Wouldn’t that have made an exciting Super Bowl trailer, though? The first glimpse of a new DiCaprio movie from a major director, with recognizable stars (Regina Hall, Benicio del Toro, Sean Penn) in support, in a story that even film nerds don’t necessarily yet have a bead on? That seems like a project that could make audiences react with some combination of “wow” and “what’s that?” rather than “oh” and “yeah, I remember that one.” Arguably the most famously impactful Super Bowl movie ad of all time was for Independence Day, a movie few people were talking about before it blew the hell out of the White House in early 1996.

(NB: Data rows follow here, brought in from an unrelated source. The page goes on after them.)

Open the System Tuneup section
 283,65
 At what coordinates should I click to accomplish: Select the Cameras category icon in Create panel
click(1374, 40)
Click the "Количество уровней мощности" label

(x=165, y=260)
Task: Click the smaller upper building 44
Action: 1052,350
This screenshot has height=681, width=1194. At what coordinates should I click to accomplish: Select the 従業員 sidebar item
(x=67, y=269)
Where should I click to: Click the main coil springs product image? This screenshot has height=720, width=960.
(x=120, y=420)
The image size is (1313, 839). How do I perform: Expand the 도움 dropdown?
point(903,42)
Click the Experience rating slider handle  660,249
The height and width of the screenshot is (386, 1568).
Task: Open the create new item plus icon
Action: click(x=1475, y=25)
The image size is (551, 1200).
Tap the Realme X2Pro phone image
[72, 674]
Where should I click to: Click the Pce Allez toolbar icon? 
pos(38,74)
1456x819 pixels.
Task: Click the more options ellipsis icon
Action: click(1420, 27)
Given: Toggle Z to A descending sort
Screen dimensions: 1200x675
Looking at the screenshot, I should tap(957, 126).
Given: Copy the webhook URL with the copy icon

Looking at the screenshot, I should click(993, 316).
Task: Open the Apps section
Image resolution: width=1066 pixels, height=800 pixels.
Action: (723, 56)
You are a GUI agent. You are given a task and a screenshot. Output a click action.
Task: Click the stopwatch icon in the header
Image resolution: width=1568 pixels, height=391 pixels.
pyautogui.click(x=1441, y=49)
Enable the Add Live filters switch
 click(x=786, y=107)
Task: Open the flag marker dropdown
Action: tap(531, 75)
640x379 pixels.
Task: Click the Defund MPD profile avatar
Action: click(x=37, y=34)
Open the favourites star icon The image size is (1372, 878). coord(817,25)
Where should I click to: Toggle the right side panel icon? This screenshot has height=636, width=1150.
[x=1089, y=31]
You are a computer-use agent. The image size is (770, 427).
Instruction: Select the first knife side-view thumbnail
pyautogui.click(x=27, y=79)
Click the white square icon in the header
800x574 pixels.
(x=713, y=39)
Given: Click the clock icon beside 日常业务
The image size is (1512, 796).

Of course, this is all hype-based advertising; not exactly the stuff of pure cinephilia. But for moviegoing to flourish, some of that carny-barker hype is probably necessary, and anyway, it used to be fun to catch a what-was-that glimpse of new movies in between all the ads for cars, beer and Doritos. Even in the streaming era, there’s something powerful about the idea of a trailer going live with the biggest TV event of the year (and then getting streamed and restreamed on YouTube). It’s a powerful tool that studios seem intent on shrugging their way through, hoping that, as with those ads that listlessly employ celebrities to say a familiar line to promote mayonnaise or whatever, the brand name alone will be exciting. A few more summer seasons like this one, and Super Bowl hype for upcoming movies will cease to exist – not splashily blown up like the ID4 White House, but slowly faded and eventually washed away, like a Smurf figurine left out in the rain.